**PROVIDED PASSAGE**
================================

Recurring Women

Illustration by Khem Has

Illustration by Khem Has

My grandmother, Yey Tem, had recently suffered a hard fall from a run-in with a stray ox, rendering her immobile.

Now, the 96 year-old woman was fixed to her village hut in the Cambodian countryside, sitting still as countless children, nieces, nephews, and grandchildren made the rounds to check on her. I wondered if at this stage of life, she wished she could relax in peace without the constant parade of family streaming in and out.

I had never met my grandmother before. Growing up, my mom’s stories of her painted the portrait of a rebellious woman who didn’t care much for rules — nothing at all like my own mother. My mom would tell of how she would get frustrated as a young girl to come home from school and find that the pages of her lesson books had been torn out by her mother, who rolled them up to make cigarettes. Yey Tem had been a lifelong chronic smoker and was approaching 100 with no problems until this accident. I wish I’d had a chance to know her old self.

* * *

I was 14-years-old, and it was 2005, the summer before I would start high school and my first time visiting Cambodia. Both of my grandmothers were nearing their final years, and my parents wanted to be sure that their two youngest children, myself and my sister Khemara, would have a chance to meet them at least one time.

My parents said their farewells to Cambodia in 1983 when they fled to the United States with three young children in tow, escaping the repercussions of the Khmer Rouge in search of a safer life. After a brief stint in Seattle, they relocated to Long Beach, California, where I was born in 1990. (Long Beach is home to the largest diaspora of Cambodian refugees and immigrants in the United States.) While I knew that my parents and my two eldest siblings came from somewhere so vastly different from my hometown, it was hard to imagine at times. Until that summer, I could only rely on my parents’ stories to fill in a picture of their home country.

================================

Element and text position data

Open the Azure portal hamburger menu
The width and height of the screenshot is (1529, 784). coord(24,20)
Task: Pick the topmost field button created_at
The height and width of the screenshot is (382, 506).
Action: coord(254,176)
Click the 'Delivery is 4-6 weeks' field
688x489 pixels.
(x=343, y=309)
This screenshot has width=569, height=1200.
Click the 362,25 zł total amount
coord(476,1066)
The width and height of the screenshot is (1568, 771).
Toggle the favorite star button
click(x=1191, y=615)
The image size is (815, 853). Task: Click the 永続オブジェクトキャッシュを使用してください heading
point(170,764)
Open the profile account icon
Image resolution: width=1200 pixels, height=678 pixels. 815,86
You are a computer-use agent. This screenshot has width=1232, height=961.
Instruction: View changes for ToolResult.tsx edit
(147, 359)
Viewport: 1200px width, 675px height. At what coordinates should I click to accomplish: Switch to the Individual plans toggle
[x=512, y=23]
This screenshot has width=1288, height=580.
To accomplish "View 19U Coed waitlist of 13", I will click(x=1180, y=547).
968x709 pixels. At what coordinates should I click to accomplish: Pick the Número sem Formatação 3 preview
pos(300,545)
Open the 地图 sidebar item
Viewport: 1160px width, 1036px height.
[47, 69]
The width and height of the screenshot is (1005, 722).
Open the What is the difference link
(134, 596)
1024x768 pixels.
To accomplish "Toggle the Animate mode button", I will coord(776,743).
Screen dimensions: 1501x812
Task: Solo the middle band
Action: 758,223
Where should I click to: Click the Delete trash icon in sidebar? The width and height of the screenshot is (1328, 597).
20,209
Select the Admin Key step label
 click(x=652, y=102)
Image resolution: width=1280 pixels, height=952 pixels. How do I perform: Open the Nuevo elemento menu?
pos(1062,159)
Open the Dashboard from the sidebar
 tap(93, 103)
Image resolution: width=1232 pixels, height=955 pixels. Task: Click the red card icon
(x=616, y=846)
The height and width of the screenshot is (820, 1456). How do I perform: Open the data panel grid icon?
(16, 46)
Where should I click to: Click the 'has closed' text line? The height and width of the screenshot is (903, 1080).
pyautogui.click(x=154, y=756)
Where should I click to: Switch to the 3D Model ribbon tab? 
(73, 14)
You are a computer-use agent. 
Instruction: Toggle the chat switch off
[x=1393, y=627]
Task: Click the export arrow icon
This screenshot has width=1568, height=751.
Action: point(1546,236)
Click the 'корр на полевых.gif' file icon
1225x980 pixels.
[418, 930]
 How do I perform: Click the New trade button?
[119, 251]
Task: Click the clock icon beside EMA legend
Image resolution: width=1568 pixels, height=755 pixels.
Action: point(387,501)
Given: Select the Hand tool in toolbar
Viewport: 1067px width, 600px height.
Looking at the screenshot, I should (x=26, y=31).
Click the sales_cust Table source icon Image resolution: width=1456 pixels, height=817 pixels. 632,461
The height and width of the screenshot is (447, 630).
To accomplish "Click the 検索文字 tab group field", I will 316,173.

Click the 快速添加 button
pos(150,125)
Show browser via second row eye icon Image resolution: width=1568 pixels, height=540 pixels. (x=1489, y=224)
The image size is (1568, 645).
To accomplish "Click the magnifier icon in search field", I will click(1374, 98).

================================

**STATED TASK 1**
Decide whether each statement agrees with the Recurring Women passage, answering yes or no and quoting the words of the passage that settle it: (a) The narrator's first visit to Cambodia took place in 2005. (b) The narrator's parents left Cambodia in 1990. (c) Yey Tem was 96 years old.
**STATED TASK 2**
Please pull out every line of the entries that contains the word "Where".
The text and the entries were taken from separate, unrelated sources.

**WRITTEN ANSWER 1**
(a) Yes: "it was 2005, the summer before I would start high school and my first time visiting Cambodia"
(b) No: "My parents said their farewells to Cambodia in 1983"
(c) Yes: "the 96 year-old woman"

**WRITTEN ANSWER 2**
Where should I click to: Click the Delete trash icon in sidebar? The width and height of the screenshot is (1328, 597).
Where should I click to: Click the 'has closed' text line? The height and width of the screenshot is (903, 1080).
Where should I click to: Switch to the 3D Model ribbon tab? 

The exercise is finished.